Little Journey in the World eBook

This eBook from the Gutenberg Project consists of approximately 339 pages of information about Little Journey in the World.

Little Journey in the World eBook

This eBook from the Gutenberg Project consists of approximately 339 pages of information about Little Journey in the World.

“It would make a good room for the Common Council,” Henderson suggested.  “Wouldn’t it be prettier hung with silken arras figured with a chain of dancing-girls?  Dear me, I don’t know what to do.  Rodney, you must put your mind on it.”

“Might line it with gold plate.  I’ll make arrangements so that you can draw on the Bank of England.”

Margaret looked hurt.  “But you told me, dear, not to spare anything —­that we would have the finest house in the city.  I’m sure I sha’n’t enjoy it unless you want it.”
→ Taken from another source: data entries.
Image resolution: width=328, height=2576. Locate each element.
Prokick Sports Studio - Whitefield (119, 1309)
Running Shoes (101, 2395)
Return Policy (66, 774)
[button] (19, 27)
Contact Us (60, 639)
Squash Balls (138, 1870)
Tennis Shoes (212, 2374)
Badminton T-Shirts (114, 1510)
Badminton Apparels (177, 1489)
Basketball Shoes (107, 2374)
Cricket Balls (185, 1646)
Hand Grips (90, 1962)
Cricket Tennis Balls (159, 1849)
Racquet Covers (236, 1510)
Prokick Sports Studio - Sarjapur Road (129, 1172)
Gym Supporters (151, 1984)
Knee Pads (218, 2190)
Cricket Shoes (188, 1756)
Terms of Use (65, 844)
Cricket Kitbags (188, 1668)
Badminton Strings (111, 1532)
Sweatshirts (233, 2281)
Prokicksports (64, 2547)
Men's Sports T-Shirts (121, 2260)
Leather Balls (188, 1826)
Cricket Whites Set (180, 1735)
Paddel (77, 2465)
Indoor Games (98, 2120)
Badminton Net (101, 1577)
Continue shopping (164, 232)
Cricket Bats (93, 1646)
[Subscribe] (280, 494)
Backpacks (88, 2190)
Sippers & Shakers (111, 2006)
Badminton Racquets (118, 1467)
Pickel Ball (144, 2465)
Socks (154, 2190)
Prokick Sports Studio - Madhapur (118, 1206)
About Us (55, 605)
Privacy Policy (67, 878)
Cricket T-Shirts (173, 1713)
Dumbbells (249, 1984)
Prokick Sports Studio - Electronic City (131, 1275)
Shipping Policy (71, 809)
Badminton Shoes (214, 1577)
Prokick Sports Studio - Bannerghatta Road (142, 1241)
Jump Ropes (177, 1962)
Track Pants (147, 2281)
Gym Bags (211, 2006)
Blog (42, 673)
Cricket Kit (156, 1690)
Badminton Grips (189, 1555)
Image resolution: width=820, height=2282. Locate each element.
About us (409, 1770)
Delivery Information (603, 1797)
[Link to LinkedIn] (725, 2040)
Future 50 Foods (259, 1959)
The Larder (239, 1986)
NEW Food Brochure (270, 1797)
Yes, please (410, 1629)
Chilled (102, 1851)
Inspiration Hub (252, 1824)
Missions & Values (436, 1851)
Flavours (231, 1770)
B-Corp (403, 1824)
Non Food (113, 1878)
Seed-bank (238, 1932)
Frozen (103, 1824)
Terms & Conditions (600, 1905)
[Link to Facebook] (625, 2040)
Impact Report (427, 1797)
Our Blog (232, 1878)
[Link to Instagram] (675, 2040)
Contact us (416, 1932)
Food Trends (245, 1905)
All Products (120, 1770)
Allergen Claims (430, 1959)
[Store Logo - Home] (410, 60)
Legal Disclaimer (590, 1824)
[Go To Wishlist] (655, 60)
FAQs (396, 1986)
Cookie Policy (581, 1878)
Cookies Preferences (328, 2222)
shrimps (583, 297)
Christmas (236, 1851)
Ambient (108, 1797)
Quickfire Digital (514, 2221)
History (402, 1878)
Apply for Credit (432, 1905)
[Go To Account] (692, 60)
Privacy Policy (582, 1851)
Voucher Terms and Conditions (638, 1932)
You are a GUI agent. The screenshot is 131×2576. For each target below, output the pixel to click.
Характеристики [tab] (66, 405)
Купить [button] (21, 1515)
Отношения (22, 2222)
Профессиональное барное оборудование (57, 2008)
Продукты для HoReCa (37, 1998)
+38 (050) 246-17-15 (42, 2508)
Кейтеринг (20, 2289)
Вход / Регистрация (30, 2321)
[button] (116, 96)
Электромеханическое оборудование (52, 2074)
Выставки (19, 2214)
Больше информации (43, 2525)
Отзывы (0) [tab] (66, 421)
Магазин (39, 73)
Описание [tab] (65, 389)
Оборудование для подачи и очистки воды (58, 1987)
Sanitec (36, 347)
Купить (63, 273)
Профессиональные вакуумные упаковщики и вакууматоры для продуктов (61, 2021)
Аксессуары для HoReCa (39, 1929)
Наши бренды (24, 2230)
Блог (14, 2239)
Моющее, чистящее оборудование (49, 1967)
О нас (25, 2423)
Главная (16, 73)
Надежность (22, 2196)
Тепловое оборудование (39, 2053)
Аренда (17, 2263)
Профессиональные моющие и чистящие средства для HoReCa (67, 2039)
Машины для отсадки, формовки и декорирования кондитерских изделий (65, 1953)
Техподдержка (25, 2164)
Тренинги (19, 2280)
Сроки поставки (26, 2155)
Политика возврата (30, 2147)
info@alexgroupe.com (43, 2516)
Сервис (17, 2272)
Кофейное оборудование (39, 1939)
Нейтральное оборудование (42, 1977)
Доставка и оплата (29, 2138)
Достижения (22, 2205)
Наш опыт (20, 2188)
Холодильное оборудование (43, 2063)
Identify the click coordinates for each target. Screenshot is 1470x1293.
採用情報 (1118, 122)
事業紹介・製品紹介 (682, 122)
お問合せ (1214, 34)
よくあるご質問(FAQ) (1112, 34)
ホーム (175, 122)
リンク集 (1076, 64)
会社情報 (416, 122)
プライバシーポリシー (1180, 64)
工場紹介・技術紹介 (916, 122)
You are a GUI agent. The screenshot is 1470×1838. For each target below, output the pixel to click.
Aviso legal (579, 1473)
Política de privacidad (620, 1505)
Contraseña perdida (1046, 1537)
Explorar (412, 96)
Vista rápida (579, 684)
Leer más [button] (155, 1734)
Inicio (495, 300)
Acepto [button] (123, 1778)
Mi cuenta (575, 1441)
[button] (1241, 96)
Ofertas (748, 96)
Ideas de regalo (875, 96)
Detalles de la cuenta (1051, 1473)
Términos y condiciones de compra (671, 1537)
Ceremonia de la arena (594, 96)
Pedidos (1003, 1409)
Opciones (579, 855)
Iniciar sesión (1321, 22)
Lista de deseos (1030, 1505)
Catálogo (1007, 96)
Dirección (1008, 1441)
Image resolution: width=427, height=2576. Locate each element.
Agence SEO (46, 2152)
“Oh, I want it,” resumed Henderson, good-humoredly.  “Go ahead, little wife.  We shall pull through.”

“Women beat me,” Henderson confessed to Uncle Jerry next day.  “They are the most economical of beings and the most extravagant.  I’ve got to look round for an extra million somewhere today.”

“Yes, there is this good thing about women,” Uncle Jerry responded, with a twinkle in his eyes, “they share your riches just as cheerfully as they do your poverty.  I tell Maria that if I had the capacity for making money that she has for spending it I could assume the national debt.”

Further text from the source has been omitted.